I recognize that this initial dataset is one aimed at “basic” users. Such users will not want to write custom preprocessing software or make complicated queries of finely-grained match data. For those wading into soccer analytics, perhaps summary statistics are a good place to start. I have my own opinions on the subject, but fair enough. Again, it’s Opta’s prerogative to only allow summary statistics to be available to the general public, and I can’t get into the head of a “basic” user — it’s possible that to them, this dataset is sufficient and that’s that.
My opinion is that even if all you wanted were new or creative analytics on team and player performance, there are still data points that would be very useful to have. Here are some of them:
(1) Substitution pairs and their timings. There are fields in the dataset that flag whether a player started a match, exited the match or entered it as a substitute. That’s good for establishing who is in the match lineup, but if you’re doing a study of substitution practices or the effect of substitutions on the summary statistics of a match, it would be very useful to know who was subbed for whom and at what time of the match. The kind of study that Bret Myers did on substitution timing is not possible with this basic dataset.
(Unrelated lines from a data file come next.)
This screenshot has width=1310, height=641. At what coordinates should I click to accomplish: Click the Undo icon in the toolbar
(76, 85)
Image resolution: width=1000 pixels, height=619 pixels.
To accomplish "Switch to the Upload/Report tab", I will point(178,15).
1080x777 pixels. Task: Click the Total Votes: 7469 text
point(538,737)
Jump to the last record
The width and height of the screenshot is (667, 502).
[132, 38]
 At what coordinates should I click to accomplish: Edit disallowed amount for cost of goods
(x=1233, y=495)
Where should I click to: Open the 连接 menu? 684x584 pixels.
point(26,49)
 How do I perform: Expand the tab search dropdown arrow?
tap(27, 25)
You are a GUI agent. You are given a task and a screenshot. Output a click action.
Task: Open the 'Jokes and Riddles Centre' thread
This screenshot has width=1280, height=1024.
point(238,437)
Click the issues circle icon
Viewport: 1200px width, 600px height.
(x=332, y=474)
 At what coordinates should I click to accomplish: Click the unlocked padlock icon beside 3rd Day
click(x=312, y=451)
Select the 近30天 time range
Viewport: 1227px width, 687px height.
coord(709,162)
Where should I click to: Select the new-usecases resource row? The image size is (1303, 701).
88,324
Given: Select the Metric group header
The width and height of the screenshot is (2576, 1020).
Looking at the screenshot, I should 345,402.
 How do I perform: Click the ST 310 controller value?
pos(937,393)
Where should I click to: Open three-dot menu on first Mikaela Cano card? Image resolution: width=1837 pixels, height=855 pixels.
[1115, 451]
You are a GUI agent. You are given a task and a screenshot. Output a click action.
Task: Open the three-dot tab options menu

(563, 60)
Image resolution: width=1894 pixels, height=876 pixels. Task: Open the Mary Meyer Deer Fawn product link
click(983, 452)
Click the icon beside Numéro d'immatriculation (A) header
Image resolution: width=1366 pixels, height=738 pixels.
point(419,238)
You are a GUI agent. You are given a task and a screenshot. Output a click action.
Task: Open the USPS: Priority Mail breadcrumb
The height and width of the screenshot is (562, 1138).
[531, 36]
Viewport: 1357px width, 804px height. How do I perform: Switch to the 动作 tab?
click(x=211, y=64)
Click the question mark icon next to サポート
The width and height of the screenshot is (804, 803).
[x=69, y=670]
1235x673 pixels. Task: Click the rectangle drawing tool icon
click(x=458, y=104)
(2) Match referees. Opta tracks the name of the match referee in their detailed feed (there is an ID that is cross-referenced against a record of match referees in the Premier League). Granted, Opta focuses on team and player performance, but with this dataset we know how many cards of either type were given out, how many fouls were called and in a particular sector of the field, and the number of both events for the same collection of players on the pitch. Do those events happen in a vacuum and independent of the referee? Would it not be useful to add a referee field to whatever study is made?
(3) Goal timings. It’s possible to back out the number of goals scored by either team in a match, we know how many were scored with which body part, and we know who scored the match-winning goal, but we don’t know when a goal was scored. Metrics like Chris Anderson’s Leverage plots or Ford Bohrmann’s Expected Points Added aren’t possible with this dataset.
So when I proposed my own project, I did it as a way to supplement this “basic” dataset with supporting data. These data are publicly available information — the times of goals, subs, expulsions, and cards are public domain, as well as the name of the referee. A “basic” user could compile the data on his/her own, but I want to enlist the community in this effort. I also recognize that the in-match summary statistics do belong to Opta, and Opta choose to retain their rights to anything derived from them. So whatever is developed should be independent of the large spreadsheet, but there has to be a way to link the match and player IDs of the basic dataset to historical match details. I haven’t thought of a good workaround at this hour.
Again, maybe I am in a very small minority of the 1500+ who have accessed the MCFC Analytics site over the last 36 hours. Maybe the basic dataset is fine for those getting into this field, and the fields are sufficient to build some clever algorithms and conduct some compelling studies. Maybe it doesn’t need to be “enriched” or spiked or anything else.
I earnestly seek your feedback on this issue. If I’m wrong or out of line, let me know and I’ll suspend this effort.
If you agree that there are data that would make studies with this basic dataset more meaningful, more compelling, and more valuable, join us in this project.